(Selected text Opens)
Andrew Yang is Right about How to Fight Anti-Asian Hate Crime | Opinion

Andrew Yang—the businessman, 2020 presidential contender, universal basic income advocate and current frontrunner to be the next mayor of New York City—ignited controversy once again on Sunday when he told a crowd of supporters he would fight a recent surge of crimes against Asian New Yorkers by fully funding the NYPD's Asian Hate Crimes Task Force.

The promise elicited cheers, but also boos and chants of "defund the police," as Yang waded into one of the most contentious issues in city politics. To his credit, Yang did not back down: "I know that there are people that are very passionate about this, but the fact is when someone gets stabbed, you need the police to follow up. That person should not be on the streets."

A spate of high-profile crimes against Asian Americans—including last week's horrific murder of eight people, six of them Asian women, at three Atlanta-area massage parlors—has followed last year's 145 percent increase in anti-Asian hate crimes across major cities. In New York City, the NYPD has counted 10 possible incidents so far this year, including public assaults and threatening comments.
(Selected text Closes)
(Data Opens)
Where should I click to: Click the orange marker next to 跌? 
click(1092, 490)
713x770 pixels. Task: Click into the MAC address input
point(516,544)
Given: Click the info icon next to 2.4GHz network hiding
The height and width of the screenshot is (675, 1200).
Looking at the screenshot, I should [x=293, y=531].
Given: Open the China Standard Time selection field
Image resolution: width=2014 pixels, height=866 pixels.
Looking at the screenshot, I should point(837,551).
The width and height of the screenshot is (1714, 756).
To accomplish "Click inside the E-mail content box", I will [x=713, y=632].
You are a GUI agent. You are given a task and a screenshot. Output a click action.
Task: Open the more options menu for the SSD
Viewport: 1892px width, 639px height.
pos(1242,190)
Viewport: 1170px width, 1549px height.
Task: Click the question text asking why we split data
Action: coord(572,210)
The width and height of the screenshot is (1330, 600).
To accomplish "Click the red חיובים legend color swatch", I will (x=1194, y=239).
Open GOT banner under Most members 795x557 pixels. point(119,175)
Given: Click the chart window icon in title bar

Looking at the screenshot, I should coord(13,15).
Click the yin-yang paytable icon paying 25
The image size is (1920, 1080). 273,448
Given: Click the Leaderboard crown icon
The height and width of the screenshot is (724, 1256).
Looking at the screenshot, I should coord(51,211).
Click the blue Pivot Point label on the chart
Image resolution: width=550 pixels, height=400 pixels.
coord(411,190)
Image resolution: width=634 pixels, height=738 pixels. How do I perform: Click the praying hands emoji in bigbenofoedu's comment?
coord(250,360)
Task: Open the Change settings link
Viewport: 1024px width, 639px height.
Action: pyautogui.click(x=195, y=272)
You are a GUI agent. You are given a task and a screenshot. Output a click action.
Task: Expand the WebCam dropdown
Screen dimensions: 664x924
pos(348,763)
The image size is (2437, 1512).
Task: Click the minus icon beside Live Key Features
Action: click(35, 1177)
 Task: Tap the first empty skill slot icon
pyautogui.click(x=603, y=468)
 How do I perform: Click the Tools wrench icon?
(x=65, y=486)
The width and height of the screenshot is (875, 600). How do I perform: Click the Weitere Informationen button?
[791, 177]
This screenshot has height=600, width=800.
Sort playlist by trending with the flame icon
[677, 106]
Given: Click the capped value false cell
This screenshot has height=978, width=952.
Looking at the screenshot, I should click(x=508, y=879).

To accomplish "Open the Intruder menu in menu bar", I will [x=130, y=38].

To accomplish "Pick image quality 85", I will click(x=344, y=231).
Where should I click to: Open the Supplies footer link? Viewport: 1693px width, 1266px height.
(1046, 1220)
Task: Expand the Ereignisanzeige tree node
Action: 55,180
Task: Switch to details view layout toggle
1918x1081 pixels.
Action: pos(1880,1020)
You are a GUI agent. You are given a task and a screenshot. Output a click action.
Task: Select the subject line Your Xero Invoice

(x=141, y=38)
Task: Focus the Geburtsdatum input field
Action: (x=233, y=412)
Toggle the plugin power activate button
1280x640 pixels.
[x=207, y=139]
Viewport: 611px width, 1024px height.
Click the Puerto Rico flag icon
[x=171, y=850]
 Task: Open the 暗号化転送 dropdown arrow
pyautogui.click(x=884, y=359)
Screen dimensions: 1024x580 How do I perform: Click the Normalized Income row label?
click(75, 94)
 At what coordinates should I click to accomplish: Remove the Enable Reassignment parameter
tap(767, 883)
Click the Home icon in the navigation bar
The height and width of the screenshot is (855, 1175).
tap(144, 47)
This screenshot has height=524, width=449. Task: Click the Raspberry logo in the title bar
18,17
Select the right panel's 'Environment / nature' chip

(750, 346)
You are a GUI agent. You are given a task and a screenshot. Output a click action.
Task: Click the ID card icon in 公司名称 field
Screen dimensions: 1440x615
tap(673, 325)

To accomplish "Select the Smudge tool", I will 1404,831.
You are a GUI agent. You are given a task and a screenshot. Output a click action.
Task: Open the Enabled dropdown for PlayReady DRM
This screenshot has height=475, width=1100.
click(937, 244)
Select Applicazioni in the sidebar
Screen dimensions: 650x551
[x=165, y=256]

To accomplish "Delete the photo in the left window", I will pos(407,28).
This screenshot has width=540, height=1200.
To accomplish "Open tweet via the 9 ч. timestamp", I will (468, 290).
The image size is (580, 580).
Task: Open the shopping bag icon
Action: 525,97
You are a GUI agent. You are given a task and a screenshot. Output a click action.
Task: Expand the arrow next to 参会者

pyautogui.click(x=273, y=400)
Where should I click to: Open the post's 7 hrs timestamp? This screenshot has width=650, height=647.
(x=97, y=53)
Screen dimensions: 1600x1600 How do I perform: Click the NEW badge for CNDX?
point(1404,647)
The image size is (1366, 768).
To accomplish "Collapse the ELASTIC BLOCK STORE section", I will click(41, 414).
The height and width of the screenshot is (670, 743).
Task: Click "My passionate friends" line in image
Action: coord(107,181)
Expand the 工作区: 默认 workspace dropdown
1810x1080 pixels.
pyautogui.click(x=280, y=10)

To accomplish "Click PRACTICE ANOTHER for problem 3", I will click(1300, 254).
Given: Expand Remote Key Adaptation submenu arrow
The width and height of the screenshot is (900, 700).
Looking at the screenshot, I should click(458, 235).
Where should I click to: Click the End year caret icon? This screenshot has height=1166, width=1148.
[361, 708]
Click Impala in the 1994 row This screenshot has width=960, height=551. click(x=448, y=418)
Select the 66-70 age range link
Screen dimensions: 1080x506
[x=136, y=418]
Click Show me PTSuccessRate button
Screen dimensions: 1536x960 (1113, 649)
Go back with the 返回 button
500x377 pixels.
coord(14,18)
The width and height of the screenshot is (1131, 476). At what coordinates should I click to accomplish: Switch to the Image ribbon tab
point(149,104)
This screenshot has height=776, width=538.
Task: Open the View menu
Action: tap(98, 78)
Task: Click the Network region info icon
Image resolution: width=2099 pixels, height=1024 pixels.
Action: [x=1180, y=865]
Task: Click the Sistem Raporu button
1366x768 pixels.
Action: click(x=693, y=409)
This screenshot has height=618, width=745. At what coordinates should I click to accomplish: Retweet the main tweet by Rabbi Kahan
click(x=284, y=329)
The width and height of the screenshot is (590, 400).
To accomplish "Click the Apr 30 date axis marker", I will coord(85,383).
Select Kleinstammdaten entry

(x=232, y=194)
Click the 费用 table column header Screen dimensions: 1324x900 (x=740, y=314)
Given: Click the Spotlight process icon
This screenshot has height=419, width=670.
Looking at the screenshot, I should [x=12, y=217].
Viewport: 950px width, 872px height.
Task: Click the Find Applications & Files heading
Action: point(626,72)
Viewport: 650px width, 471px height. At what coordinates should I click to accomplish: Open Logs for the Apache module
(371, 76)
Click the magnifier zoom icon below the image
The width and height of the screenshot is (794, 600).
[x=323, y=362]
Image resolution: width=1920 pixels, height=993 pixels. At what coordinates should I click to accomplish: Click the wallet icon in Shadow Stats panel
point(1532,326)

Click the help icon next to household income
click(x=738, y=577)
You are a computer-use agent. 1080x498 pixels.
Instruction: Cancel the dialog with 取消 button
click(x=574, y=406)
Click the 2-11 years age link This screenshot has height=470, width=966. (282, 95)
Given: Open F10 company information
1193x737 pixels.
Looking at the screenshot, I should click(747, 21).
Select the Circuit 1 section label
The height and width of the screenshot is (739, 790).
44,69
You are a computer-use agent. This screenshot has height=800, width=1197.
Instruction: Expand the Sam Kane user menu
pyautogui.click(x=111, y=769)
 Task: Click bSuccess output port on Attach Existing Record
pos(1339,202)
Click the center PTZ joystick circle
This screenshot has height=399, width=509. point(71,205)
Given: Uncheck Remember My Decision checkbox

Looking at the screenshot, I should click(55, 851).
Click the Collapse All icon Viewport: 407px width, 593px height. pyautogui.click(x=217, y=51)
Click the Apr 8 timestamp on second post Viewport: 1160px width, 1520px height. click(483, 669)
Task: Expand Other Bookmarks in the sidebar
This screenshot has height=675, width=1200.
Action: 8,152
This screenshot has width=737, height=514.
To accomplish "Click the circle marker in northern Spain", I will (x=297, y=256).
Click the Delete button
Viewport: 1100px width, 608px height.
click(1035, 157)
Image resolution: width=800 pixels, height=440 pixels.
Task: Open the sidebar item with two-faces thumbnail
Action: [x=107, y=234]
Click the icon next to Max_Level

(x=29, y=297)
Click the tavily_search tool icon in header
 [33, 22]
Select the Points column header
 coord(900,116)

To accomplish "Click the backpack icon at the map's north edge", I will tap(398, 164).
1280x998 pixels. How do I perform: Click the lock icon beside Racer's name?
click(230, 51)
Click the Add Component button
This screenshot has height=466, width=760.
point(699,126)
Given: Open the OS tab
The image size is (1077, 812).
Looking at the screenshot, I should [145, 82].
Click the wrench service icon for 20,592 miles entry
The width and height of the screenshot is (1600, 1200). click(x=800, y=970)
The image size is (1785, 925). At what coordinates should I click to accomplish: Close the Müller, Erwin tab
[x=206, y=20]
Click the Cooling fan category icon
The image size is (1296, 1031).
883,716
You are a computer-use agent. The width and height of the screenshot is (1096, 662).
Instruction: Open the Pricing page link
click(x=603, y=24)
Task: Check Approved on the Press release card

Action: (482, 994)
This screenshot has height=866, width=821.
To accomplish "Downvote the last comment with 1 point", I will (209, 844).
(Data Closes)
■ Tasks for this exercise
1) In the opinion piece on Andrew Yang, duplicate the passage starting at "Andrew Yang—the businessman, 2020" and ending at "Crimes Task Force.".
2) Turn the paragraph of the Andrew Yang opinion piece that begins "A spate of high-profile crimes" into a short bulleted list that keeps its main facts.
3) Resume the opinion piece on Andrew Yang and anti-Asian hate crime, picking up after its final sentence.

■ Responses for each task
1)
Andrew Yang—the businessman, 2020 presidential contender, universal basic income advocate and current frontrunner to be the next mayor of New York City—ignited controversy once again on Sunday when he told a crowd of supporters he would fight a recent surge of crimes against Asian New Yorkers by fully funding the NYPD's Asian Hate Crimes Task Force.

2)
- High-profile crimes against Asian Americans have followed a 145 percent rise in anti-Asian hate crimes across major cities last year.
- These include last week's murder of eight people, six of them Asian women, at three Atlanta-area massage parlors.
- In New York City, the NYPD has counted 10 possible incidents so far this year, including public assaults and threatening comments.

3)
Yang is right. The best way to stop these crimes, no matter what motivated them, is to bolster police forces and prosecute offenders to the fullest extent of the law. The outrage his argument elicited is just another sign of the absurdity of the movement to "defund" the police—a movement that has already had deadly consequences not just for Asian Americans, but for Americans of all creeds and colors.

Some activists have tried to downplay the problem, blaming the surge in crimes on former president Donald Trump's year-old labeling of the coronavirus as "the China flu" and use of other derogatory terms. Some have called for offenders to attend "anti-racism classes" instead of going to jail. Asian Americans Advancing Justice CEO John C. Yang told NBC that more cops on the streets could do more harm than good, insisting that "an increased police presence isn't necessarily going to solve the problem."

That's exactly wrong. These offenses are precisely the sort of street violence a cop on the beat is best able to deter. Shoving attacks and daylight robberies, which have plagued Asian communities in Oakland and San Francisco, are the sort of public offenses that, decades of research have told us, police are effective at stopping.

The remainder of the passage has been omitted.